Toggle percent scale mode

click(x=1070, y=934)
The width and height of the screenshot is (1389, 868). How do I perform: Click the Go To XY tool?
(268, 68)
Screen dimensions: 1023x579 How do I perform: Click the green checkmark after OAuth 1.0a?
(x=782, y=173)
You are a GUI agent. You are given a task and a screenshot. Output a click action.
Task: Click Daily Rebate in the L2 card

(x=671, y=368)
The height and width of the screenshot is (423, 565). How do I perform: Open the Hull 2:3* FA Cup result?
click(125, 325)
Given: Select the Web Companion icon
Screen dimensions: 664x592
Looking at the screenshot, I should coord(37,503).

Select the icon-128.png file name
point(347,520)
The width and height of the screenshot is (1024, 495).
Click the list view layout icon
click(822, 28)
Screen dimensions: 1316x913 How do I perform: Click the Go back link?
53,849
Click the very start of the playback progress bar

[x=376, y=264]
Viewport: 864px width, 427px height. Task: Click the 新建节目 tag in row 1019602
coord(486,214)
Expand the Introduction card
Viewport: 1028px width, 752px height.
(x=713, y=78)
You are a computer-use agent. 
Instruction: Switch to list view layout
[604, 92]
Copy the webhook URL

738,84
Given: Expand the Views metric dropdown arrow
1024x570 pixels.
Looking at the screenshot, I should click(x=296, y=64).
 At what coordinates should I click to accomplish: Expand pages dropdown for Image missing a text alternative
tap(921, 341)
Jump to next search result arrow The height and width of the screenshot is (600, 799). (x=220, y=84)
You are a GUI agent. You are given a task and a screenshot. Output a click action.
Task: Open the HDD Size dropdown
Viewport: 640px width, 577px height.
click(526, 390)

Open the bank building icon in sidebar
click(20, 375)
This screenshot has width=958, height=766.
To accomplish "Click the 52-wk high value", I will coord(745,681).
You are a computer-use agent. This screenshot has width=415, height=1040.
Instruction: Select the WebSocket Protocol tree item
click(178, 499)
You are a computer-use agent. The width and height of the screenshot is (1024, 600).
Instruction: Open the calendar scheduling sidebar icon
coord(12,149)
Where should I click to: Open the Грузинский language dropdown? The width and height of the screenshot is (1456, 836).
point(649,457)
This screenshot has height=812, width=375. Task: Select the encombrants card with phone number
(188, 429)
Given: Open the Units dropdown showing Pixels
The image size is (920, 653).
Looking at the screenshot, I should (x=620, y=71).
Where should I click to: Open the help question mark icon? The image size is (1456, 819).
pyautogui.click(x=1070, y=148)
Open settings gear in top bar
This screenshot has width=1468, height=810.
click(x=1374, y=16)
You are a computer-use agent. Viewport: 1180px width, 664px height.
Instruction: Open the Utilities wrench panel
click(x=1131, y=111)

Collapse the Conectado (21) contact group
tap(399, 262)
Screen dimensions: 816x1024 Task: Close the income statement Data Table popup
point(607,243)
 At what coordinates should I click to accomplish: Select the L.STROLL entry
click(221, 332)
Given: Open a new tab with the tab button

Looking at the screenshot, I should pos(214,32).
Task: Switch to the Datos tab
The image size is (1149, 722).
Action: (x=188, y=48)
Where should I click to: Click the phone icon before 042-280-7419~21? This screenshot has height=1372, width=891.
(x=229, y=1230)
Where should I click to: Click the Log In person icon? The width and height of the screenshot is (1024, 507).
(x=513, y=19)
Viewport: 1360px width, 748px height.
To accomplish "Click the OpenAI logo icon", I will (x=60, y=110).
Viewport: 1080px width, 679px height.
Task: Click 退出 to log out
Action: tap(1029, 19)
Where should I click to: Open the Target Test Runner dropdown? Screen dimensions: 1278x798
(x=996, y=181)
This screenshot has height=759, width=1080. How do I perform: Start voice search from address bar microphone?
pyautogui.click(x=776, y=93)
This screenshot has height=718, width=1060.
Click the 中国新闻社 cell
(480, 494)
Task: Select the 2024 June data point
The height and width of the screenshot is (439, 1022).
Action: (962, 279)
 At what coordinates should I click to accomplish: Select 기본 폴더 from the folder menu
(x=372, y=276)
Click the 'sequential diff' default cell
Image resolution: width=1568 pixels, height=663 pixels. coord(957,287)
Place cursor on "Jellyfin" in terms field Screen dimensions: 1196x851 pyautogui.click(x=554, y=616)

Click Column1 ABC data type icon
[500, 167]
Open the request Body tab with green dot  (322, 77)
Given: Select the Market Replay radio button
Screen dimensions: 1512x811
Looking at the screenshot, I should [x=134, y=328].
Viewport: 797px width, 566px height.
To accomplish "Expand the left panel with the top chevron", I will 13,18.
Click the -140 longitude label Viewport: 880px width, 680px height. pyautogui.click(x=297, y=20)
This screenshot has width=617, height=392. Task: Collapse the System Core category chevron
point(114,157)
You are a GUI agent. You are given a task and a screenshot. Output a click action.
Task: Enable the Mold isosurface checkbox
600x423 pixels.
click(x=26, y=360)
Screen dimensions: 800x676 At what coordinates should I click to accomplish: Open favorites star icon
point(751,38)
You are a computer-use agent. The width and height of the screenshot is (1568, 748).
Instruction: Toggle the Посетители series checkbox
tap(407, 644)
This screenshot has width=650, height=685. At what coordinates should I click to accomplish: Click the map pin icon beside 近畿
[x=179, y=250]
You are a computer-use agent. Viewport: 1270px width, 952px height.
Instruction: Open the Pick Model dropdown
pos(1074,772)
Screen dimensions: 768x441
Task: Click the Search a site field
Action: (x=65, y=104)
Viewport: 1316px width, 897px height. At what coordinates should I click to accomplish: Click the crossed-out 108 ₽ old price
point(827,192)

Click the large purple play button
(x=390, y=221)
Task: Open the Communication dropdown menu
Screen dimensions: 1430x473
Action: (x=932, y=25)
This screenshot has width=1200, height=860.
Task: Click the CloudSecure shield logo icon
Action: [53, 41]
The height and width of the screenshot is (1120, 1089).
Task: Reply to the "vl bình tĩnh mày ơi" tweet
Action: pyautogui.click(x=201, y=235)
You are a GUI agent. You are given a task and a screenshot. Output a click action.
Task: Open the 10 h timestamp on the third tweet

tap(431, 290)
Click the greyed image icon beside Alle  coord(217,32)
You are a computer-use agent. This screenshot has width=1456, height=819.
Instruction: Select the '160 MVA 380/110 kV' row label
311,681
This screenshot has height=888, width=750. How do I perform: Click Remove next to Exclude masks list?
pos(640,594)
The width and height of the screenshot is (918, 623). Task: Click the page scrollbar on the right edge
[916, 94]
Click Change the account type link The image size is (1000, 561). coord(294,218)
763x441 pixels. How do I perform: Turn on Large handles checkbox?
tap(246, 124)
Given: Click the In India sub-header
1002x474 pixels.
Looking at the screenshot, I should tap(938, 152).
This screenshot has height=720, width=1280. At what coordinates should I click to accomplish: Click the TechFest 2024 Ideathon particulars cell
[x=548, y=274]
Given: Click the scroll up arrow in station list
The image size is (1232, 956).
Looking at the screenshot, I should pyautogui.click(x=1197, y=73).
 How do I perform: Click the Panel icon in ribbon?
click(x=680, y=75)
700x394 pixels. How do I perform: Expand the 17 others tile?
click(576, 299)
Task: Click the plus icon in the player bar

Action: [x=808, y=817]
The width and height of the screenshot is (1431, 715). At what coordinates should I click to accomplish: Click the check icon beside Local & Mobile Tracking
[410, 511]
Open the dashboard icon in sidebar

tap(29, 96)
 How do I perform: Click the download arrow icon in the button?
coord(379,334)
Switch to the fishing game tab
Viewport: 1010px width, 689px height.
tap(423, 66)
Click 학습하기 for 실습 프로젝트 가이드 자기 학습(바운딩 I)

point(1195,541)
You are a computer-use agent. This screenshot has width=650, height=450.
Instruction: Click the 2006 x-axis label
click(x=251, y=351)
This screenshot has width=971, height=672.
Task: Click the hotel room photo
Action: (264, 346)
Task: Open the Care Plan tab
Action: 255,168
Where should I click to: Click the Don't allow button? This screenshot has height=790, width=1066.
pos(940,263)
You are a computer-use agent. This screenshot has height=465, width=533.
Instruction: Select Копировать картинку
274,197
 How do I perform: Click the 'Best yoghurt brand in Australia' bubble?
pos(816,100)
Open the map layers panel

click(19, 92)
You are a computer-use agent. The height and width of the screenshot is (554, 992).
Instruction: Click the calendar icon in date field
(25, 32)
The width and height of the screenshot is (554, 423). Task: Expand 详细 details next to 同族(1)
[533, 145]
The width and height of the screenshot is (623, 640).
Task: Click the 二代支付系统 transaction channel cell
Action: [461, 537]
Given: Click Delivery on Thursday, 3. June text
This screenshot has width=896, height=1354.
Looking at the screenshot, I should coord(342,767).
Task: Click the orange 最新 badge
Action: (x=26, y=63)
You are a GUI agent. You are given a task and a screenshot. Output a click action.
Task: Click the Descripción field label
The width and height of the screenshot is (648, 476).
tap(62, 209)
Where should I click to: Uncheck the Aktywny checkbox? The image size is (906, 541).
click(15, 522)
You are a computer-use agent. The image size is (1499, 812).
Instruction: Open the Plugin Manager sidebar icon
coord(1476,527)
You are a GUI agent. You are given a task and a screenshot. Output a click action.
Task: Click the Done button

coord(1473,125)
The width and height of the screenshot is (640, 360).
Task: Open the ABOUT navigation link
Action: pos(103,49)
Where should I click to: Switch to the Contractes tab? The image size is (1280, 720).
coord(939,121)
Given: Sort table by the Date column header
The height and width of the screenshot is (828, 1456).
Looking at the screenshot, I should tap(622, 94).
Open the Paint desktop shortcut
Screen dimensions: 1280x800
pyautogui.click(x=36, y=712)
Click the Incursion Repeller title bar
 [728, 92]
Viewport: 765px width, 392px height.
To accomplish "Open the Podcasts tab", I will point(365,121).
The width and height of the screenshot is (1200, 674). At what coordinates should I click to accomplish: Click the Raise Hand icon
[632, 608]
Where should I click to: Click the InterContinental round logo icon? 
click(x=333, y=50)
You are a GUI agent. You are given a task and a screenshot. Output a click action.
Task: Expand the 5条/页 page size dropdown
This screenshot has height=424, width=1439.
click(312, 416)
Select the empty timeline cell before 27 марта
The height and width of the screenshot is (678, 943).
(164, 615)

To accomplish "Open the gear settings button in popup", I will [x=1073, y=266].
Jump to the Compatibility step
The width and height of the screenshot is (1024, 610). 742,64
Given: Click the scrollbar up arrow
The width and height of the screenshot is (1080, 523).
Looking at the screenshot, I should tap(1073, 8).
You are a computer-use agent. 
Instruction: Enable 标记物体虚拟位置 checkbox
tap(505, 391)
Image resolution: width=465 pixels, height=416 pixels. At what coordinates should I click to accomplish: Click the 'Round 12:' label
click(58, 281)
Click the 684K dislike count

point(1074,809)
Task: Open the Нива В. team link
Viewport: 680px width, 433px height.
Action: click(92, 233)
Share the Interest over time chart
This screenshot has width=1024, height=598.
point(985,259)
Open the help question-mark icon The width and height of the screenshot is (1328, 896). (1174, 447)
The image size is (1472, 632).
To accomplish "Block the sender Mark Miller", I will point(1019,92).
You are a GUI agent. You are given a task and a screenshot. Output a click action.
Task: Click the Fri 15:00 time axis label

== EXERCISE ==
Would you print exactly, and only, the lines of the data above from the line with "Viewport: 1316px width, 897px" through the line with "Task: Open the Communication dropdown menu", inclusive?

== ANSWER AREA ==
Viewport: 1316px width, 897px height. At what coordinates should I click to accomplish: Click the crossed-out 108 ₽ old price
point(827,192)

Click the large purple play button
(x=390, y=221)
Task: Open the Communication dropdown menu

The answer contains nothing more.